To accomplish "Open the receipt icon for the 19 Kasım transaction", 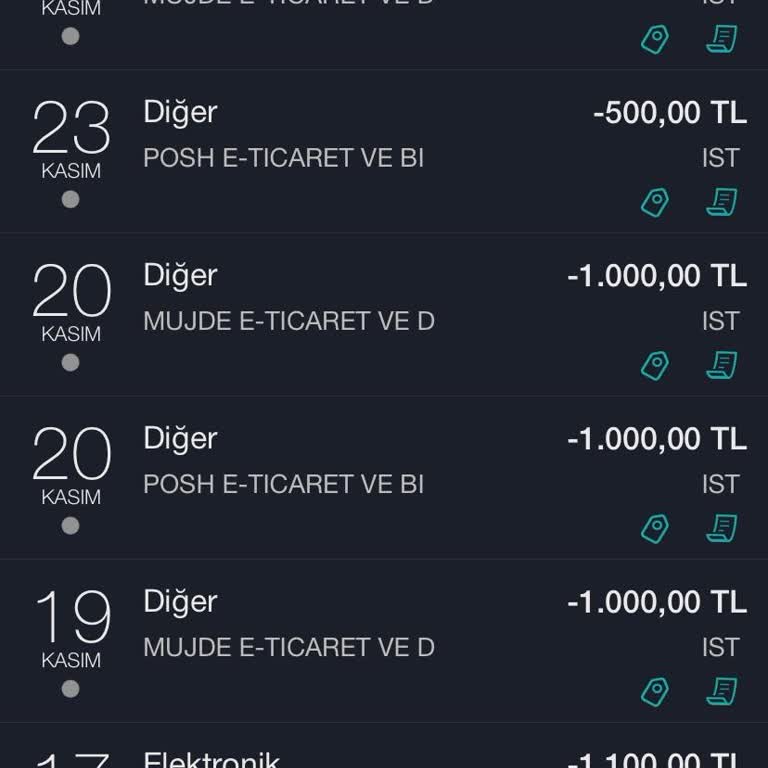I will point(721,692).
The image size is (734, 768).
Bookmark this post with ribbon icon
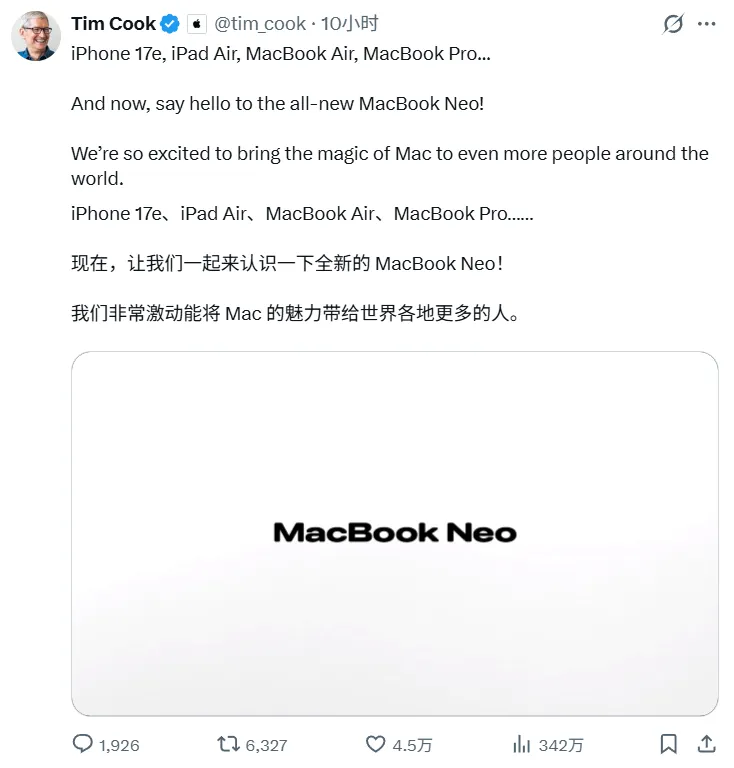668,744
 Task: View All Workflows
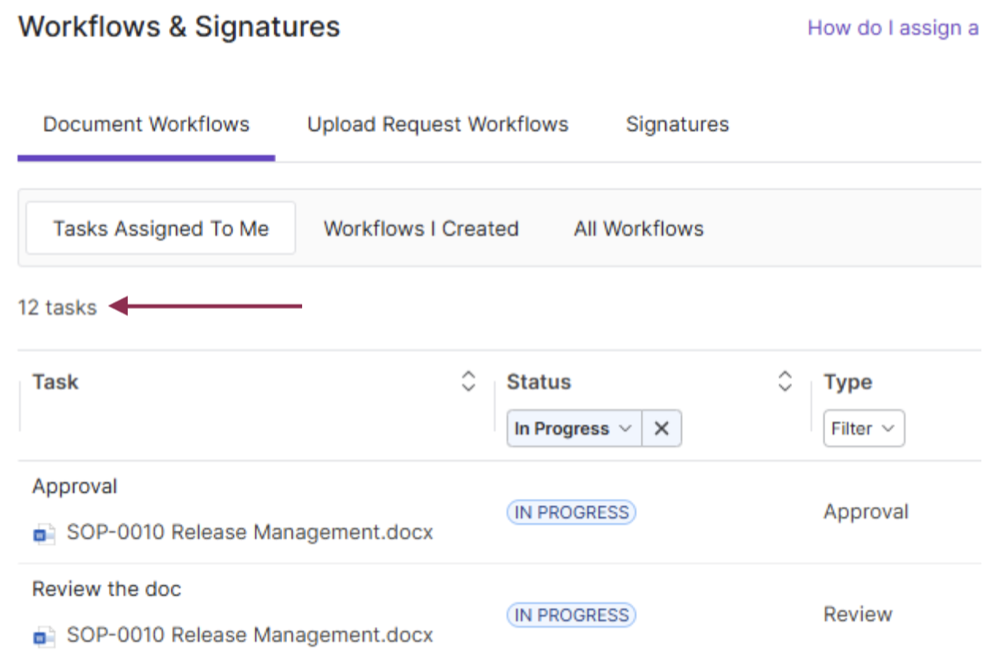click(x=638, y=229)
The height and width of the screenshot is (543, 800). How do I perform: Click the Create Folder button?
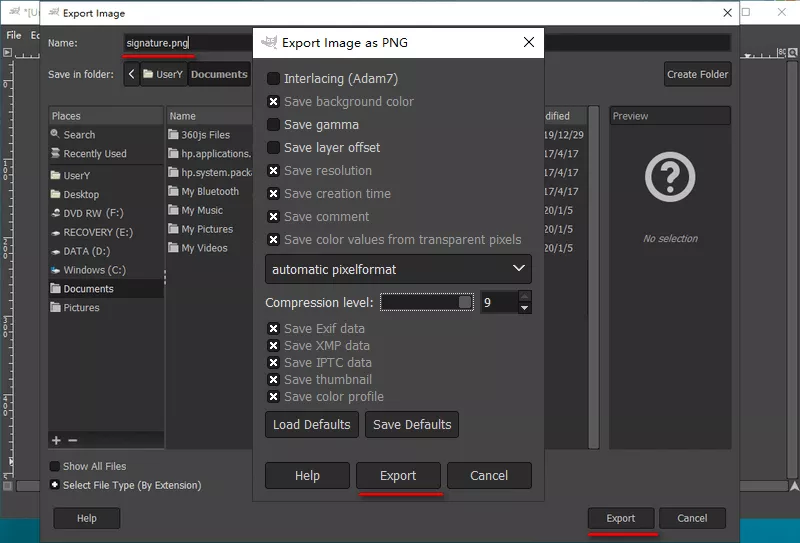(697, 74)
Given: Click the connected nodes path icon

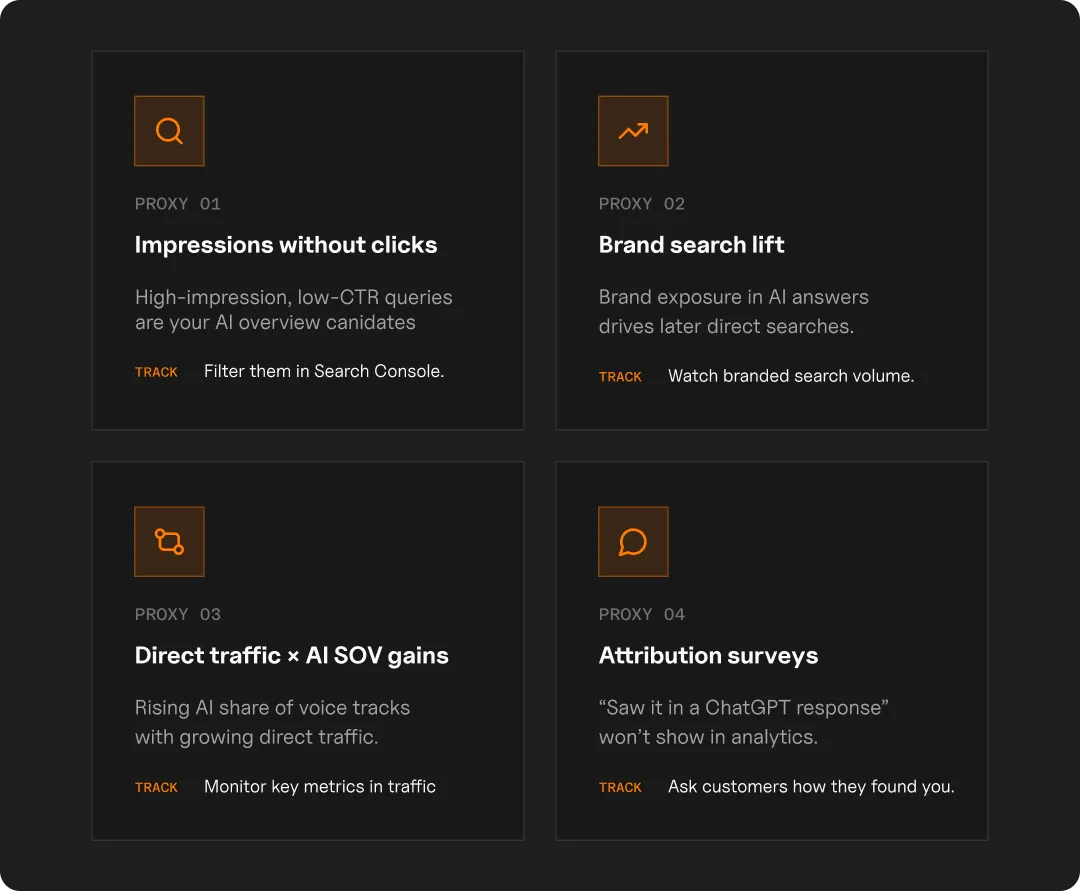Looking at the screenshot, I should click(169, 541).
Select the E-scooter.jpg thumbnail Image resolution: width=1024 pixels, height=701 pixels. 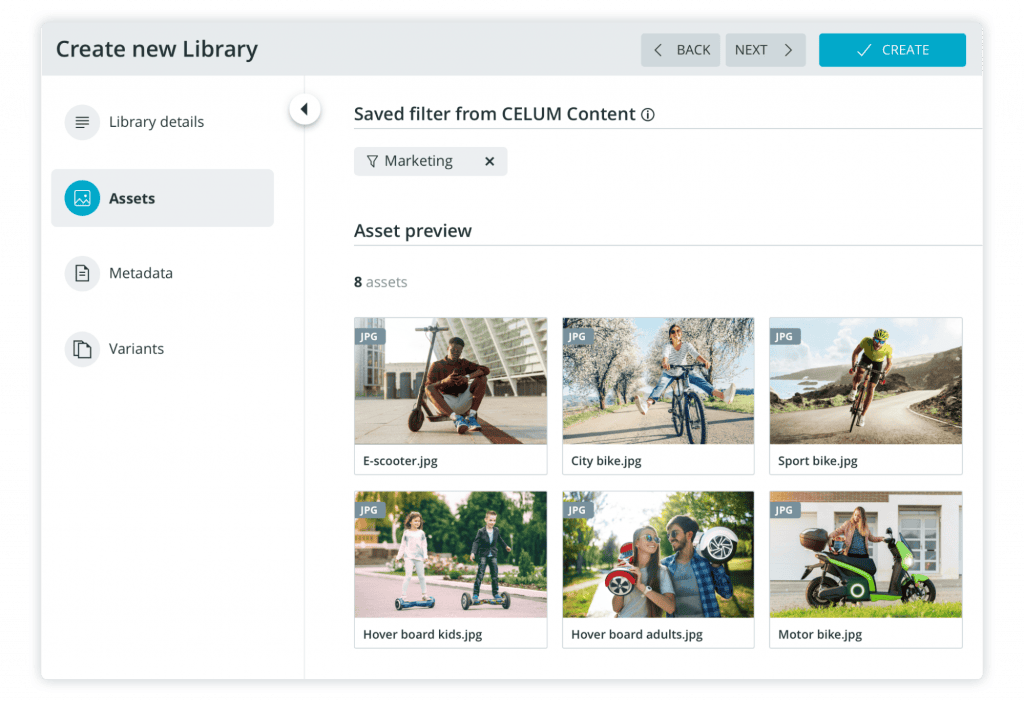click(450, 381)
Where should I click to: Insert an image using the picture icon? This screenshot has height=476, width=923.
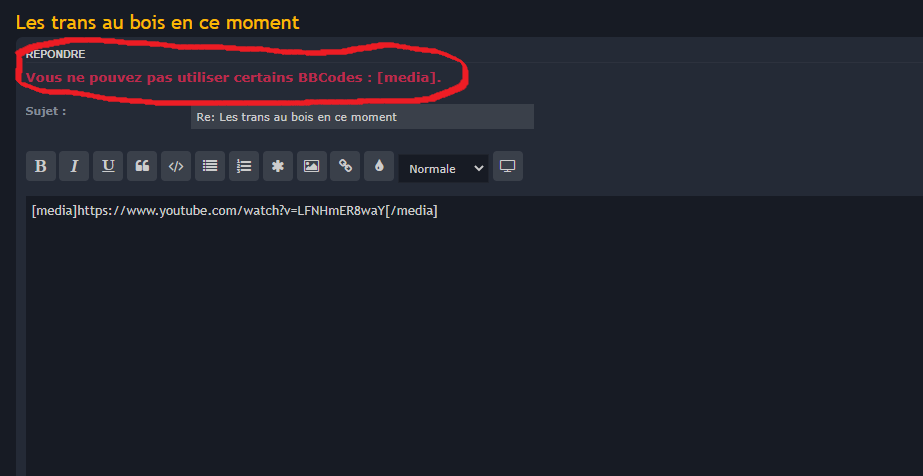coord(311,166)
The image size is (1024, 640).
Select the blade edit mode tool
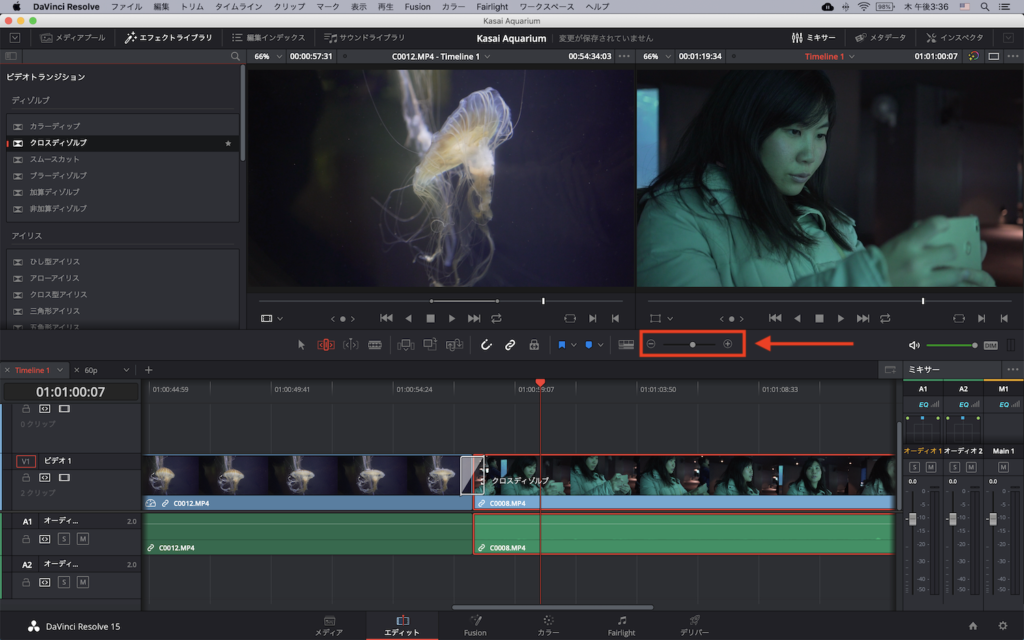click(x=375, y=345)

PROBLEM DESCRIPTION => Rewrite every line from the one containing "Where should I" down through the end of the rows, replacing "blade edit mode tool" with "knife tool" and leaving everything else unchanged. Leave the pictures out of your answer.

FULL ANSWER =>
Where should I click to: Insert an image using the picture icon? This screenshot has height=476, width=923.
coord(311,166)
The image size is (1024, 640).
Select the knife tool
click(x=375, y=345)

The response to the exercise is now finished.